Your task: Copy the data below exactly.

[[ Provided data, beginning ]]

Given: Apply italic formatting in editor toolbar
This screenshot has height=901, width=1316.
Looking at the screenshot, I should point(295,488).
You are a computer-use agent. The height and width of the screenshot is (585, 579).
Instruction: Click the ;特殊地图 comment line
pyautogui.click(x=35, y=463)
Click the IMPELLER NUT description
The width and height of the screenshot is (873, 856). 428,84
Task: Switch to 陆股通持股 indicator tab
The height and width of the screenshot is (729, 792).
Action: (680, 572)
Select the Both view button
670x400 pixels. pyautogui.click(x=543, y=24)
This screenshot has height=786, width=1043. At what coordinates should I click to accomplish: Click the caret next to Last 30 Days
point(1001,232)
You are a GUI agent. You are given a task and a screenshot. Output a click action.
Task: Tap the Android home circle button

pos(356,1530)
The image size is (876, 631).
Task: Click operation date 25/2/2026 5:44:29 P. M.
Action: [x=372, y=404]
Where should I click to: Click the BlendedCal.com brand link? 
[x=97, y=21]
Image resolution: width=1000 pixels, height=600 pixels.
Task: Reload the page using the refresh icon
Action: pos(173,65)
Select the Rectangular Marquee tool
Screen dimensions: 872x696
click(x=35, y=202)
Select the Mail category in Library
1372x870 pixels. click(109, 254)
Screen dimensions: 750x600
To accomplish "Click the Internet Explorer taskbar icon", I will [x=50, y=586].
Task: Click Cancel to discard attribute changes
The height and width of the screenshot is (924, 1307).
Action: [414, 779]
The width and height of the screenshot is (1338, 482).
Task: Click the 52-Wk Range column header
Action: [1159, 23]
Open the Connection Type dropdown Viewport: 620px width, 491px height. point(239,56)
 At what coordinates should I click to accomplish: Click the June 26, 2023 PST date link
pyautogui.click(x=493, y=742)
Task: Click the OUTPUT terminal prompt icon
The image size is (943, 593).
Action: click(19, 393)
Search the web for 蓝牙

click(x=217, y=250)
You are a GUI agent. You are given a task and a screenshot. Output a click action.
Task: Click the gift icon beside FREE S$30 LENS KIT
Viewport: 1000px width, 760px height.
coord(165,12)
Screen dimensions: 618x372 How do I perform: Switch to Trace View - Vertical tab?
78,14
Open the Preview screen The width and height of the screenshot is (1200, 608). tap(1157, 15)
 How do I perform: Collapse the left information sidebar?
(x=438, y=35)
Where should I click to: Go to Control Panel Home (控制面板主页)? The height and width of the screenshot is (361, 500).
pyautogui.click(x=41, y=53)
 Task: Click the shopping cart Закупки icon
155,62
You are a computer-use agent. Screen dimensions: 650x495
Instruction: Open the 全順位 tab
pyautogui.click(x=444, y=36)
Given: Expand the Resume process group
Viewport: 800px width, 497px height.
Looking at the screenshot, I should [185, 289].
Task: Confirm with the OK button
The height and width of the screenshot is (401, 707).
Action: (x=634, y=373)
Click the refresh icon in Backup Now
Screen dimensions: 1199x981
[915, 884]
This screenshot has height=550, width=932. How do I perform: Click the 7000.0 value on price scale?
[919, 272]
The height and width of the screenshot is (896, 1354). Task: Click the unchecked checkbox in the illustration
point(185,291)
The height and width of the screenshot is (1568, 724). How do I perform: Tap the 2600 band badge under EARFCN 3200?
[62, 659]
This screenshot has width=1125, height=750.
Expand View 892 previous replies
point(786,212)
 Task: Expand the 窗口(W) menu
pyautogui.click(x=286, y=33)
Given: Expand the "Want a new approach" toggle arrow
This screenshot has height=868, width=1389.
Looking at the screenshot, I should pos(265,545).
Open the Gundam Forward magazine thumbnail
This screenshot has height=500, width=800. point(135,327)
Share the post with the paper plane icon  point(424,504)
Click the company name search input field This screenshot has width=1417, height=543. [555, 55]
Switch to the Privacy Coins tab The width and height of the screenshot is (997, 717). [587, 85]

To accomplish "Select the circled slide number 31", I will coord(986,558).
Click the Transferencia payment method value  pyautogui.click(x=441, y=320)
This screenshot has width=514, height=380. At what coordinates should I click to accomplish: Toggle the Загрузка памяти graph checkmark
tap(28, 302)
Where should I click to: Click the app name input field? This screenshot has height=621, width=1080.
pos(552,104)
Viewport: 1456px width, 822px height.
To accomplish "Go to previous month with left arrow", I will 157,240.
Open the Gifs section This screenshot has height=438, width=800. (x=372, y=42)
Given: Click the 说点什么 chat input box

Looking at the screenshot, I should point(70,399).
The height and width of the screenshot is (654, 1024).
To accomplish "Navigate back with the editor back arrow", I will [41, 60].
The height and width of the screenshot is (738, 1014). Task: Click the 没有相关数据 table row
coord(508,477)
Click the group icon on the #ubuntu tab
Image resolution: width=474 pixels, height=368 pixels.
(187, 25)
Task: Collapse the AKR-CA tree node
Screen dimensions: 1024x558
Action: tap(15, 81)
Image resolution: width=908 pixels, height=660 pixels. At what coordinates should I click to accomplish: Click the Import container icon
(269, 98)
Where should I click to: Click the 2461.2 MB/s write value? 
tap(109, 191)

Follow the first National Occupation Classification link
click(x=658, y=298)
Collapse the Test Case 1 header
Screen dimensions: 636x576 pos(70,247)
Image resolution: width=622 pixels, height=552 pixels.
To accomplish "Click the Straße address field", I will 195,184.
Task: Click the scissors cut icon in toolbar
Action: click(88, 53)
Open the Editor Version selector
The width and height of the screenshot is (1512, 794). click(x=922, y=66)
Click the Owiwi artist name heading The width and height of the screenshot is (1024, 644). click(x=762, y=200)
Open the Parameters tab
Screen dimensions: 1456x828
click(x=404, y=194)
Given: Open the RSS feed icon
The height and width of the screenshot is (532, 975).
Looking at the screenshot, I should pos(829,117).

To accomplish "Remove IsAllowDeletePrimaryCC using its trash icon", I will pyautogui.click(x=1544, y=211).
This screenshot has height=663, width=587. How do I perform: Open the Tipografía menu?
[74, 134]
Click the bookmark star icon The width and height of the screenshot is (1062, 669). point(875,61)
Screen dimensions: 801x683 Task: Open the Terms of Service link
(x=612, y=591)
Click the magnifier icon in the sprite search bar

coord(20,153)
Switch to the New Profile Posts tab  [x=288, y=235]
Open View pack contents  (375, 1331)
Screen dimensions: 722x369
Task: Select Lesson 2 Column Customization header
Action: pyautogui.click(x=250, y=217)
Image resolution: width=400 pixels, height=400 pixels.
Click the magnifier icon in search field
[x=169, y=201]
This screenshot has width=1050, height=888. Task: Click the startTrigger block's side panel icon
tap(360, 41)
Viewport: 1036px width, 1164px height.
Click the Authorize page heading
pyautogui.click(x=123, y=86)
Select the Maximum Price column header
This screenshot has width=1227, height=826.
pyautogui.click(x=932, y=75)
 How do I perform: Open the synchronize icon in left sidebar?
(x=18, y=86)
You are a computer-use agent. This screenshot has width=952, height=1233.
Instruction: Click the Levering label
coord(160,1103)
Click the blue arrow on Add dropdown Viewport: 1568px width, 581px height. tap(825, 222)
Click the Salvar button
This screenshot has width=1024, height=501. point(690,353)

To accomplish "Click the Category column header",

[[ Provided data, end ]]

Response below:
Given: Apply italic formatting in editor toolbar
This screenshot has height=901, width=1316.
Looking at the screenshot, I should point(295,488).
You are a computer-use agent. The height and width of the screenshot is (585, 579).
Instruction: Click the ;特殊地图 comment line
pyautogui.click(x=35, y=463)
Click the IMPELLER NUT description
The width and height of the screenshot is (873, 856). 428,84
Task: Switch to 陆股通持股 indicator tab
The height and width of the screenshot is (729, 792).
Action: (680, 572)
Select the Both view button
670x400 pixels. pyautogui.click(x=543, y=24)
This screenshot has height=786, width=1043. At what coordinates should I click to accomplish: Click the caret next to Last 30 Days
point(1001,232)
You are a GUI agent. You are given a task and a screenshot. Output a click action.
Task: Tap the Android home circle button

pos(356,1530)
The image size is (876, 631).
Task: Click operation date 25/2/2026 5:44:29 P. M.
Action: [x=372, y=404]
Where should I click to: Click the BlendedCal.com brand link? 
[x=97, y=21]
Image resolution: width=1000 pixels, height=600 pixels.
Task: Reload the page using the refresh icon
Action: pos(173,65)
Select the Rectangular Marquee tool
Screen dimensions: 872x696
click(x=35, y=202)
Select the Mail category in Library
1372x870 pixels. click(109, 254)
Screen dimensions: 750x600
To accomplish "Click the Internet Explorer taskbar icon", I will [x=50, y=586].
Task: Click Cancel to discard attribute changes
The height and width of the screenshot is (924, 1307).
Action: [414, 779]
The width and height of the screenshot is (1338, 482).
Task: Click the 52-Wk Range column header
Action: [1159, 23]
Open the Connection Type dropdown Viewport: 620px width, 491px height. point(239,56)
 At what coordinates should I click to accomplish: Click the June 26, 2023 PST date link
pyautogui.click(x=493, y=742)
Task: Click the OUTPUT terminal prompt icon
The image size is (943, 593).
Action: click(19, 393)
Search the web for 蓝牙

click(x=217, y=250)
You are a GUI agent. You are given a task and a screenshot. Output a click action.
Task: Click the gift icon beside FREE S$30 LENS KIT
Viewport: 1000px width, 760px height.
coord(165,12)
Screen dimensions: 618x372 How do I perform: Switch to Trace View - Vertical tab?
78,14
Open the Preview screen The width and height of the screenshot is (1200, 608). tap(1157, 15)
 How do I perform: Collapse the left information sidebar?
(x=438, y=35)
Where should I click to: Go to Control Panel Home (控制面板主页)? The height and width of the screenshot is (361, 500).
pyautogui.click(x=41, y=53)
 Task: Click the shopping cart Закупки icon
155,62
You are a computer-use agent. Screen dimensions: 650x495
Instruction: Open the 全順位 tab
pyautogui.click(x=444, y=36)
Given: Expand the Resume process group
Viewport: 800px width, 497px height.
Looking at the screenshot, I should [185, 289].
Task: Confirm with the OK button
The height and width of the screenshot is (401, 707).
Action: (x=634, y=373)
Click the refresh icon in Backup Now
Screen dimensions: 1199x981
[915, 884]
This screenshot has height=550, width=932. How do I perform: Click the 7000.0 value on price scale?
[919, 272]
The height and width of the screenshot is (896, 1354). Task: Click the unchecked checkbox in the illustration
point(185,291)
The height and width of the screenshot is (1568, 724). How do I perform: Tap the 2600 band badge under EARFCN 3200?
[62, 659]
This screenshot has width=1125, height=750.
Expand View 892 previous replies
point(786,212)
 Task: Expand the 窗口(W) menu
pyautogui.click(x=286, y=33)
Given: Expand the "Want a new approach" toggle arrow
This screenshot has height=868, width=1389.
Looking at the screenshot, I should pos(265,545).
Open the Gundam Forward magazine thumbnail
This screenshot has height=500, width=800. point(135,327)
Share the post with the paper plane icon  point(424,504)
Click the company name search input field This screenshot has width=1417, height=543. [555, 55]
Switch to the Privacy Coins tab The width and height of the screenshot is (997, 717). [587, 85]

To accomplish "Select the circled slide number 31", I will coord(986,558).
Click the Transferencia payment method value  pyautogui.click(x=441, y=320)
This screenshot has width=514, height=380. At what coordinates should I click to accomplish: Toggle the Загрузка памяти graph checkmark
tap(28, 302)
Where should I click to: Click the app name input field? This screenshot has height=621, width=1080.
pos(552,104)
Viewport: 1456px width, 822px height.
To accomplish "Go to previous month with left arrow", I will 157,240.
Open the Gifs section This screenshot has height=438, width=800. (x=372, y=42)
Given: Click the 说点什么 chat input box

Looking at the screenshot, I should point(70,399).
The height and width of the screenshot is (654, 1024).
To accomplish "Navigate back with the editor back arrow", I will [41, 60].
The height and width of the screenshot is (738, 1014). Task: Click the 没有相关数据 table row
coord(508,477)
Click the group icon on the #ubuntu tab
Image resolution: width=474 pixels, height=368 pixels.
(187, 25)
Task: Collapse the AKR-CA tree node
Screen dimensions: 1024x558
Action: tap(15, 81)
Image resolution: width=908 pixels, height=660 pixels. At what coordinates should I click to accomplish: Click the Import container icon
(269, 98)
Where should I click to: Click the 2461.2 MB/s write value? 
tap(109, 191)

Follow the first National Occupation Classification link
click(x=658, y=298)
Collapse the Test Case 1 header
Screen dimensions: 636x576 pos(70,247)
Image resolution: width=622 pixels, height=552 pixels.
To accomplish "Click the Straße address field", I will 195,184.
Task: Click the scissors cut icon in toolbar
Action: click(88, 53)
Open the Editor Version selector
The width and height of the screenshot is (1512, 794). click(x=922, y=66)
Click the Owiwi artist name heading The width and height of the screenshot is (1024, 644). click(x=762, y=200)
Open the Parameters tab
Screen dimensions: 1456x828
click(x=404, y=194)
Given: Open the RSS feed icon
The height and width of the screenshot is (532, 975).
Looking at the screenshot, I should pos(829,117).

To accomplish "Remove IsAllowDeletePrimaryCC using its trash icon", I will pyautogui.click(x=1544, y=211).
This screenshot has height=663, width=587. How do I perform: Open the Tipografía menu?
[74, 134]
Click the bookmark star icon The width and height of the screenshot is (1062, 669). point(875,61)
Screen dimensions: 801x683 Task: Open the Terms of Service link
(x=612, y=591)
Click the magnifier icon in the sprite search bar

coord(20,153)
Switch to the New Profile Posts tab  [x=288, y=235]
Open View pack contents  (375, 1331)
Screen dimensions: 722x369
Task: Select Lesson 2 Column Customization header
Action: pyautogui.click(x=250, y=217)
Image resolution: width=400 pixels, height=400 pixels.
Click the magnifier icon in search field
[x=169, y=201]
This screenshot has width=1050, height=888. Task: Click the startTrigger block's side panel icon
tap(360, 41)
Viewport: 1036px width, 1164px height.
Click the Authorize page heading
pyautogui.click(x=123, y=86)
Select the Maximum Price column header
This screenshot has width=1227, height=826.
pyautogui.click(x=932, y=75)
 How do I perform: Open the synchronize icon in left sidebar?
(x=18, y=86)
You are a computer-use agent. This screenshot has width=952, height=1233.
Instruction: Click the Levering label
coord(160,1103)
Click the blue arrow on Add dropdown Viewport: 1568px width, 581px height. tap(825, 222)
Click the Salvar button
This screenshot has width=1024, height=501. point(690,353)

To accomplish "Click the Category column header",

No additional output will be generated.